> [TEXTO DE ESTUDO]
------------------------------
Se aquele que desejamos ajudar se encontra abatido, acabrunhado, em nada ajudaremos se nos aproximarmos dele com o ar sisudo e sério. Para enfrentar a tristeza, saibamos portar um olhar sereno, mas alegre, saibamos ter gestos cordiais, nos portar como se nos dirigíssemos a uma pessoa amiga que nos dá prazer encontrar.
 
Não estamos incentivando ninguém a se aproximar dos necessitados dando gargalhadas. O sorriso, o riso e a gargalhada são diferentes intensidades da manifestação da alegria que devem ser corretamente dosadas para cada ocasião. Pode haver ocasiões em que uma boa gargalhada seja útil assim como outras em que o máximo que convém é um leve sorriso.
 
Na prática da caridade, seja ela material ou moral, devemos, portanto, nos portar convenientemente a cada situação. Abordagens padronizadas devem ser evitadas. Avaliemos com cuidado e atenção as necessidades do irmão a quem queremos ajudar e, com base em nossa percepção e na avaliação que fizermos dessa percepção, escolhamos a abordagem mais adequada a cada caso.
------------------------------
> [TRECHOS DE DADOS]
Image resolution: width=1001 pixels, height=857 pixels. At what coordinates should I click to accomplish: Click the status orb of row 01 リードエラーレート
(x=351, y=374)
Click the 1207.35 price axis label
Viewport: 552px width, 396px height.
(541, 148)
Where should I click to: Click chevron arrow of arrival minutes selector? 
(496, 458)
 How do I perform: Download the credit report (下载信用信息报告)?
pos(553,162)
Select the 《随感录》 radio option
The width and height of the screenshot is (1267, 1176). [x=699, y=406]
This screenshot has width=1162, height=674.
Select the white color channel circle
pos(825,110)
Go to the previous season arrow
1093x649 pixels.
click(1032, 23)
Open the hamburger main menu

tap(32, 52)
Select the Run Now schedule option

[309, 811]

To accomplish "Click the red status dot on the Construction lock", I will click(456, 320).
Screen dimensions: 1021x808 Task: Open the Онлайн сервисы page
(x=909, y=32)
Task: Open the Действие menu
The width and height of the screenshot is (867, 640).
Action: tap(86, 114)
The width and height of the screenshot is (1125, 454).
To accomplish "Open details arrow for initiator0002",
------------------------------
> [O QUE FAZER] Devolva, sem mudar nada, o trecho do texto sobre a prática da caridade começando em "Se aquele que" e seguindo até "dá prazer encontrar.".

> [RESPOSTA ESCRITA]
Se aquele que desejamos ajudar se encontra abatido, acabrunhado, em nada ajudaremos se nos aproximarmos dele com o ar sisudo e sério. Para enfrentar a tristeza, saibamos portar um olhar sereno, mas alegre, saibamos ter gestos cordiais, nos portar como se nos dirigíssemos a uma pessoa amiga que nos dá prazer encontrar.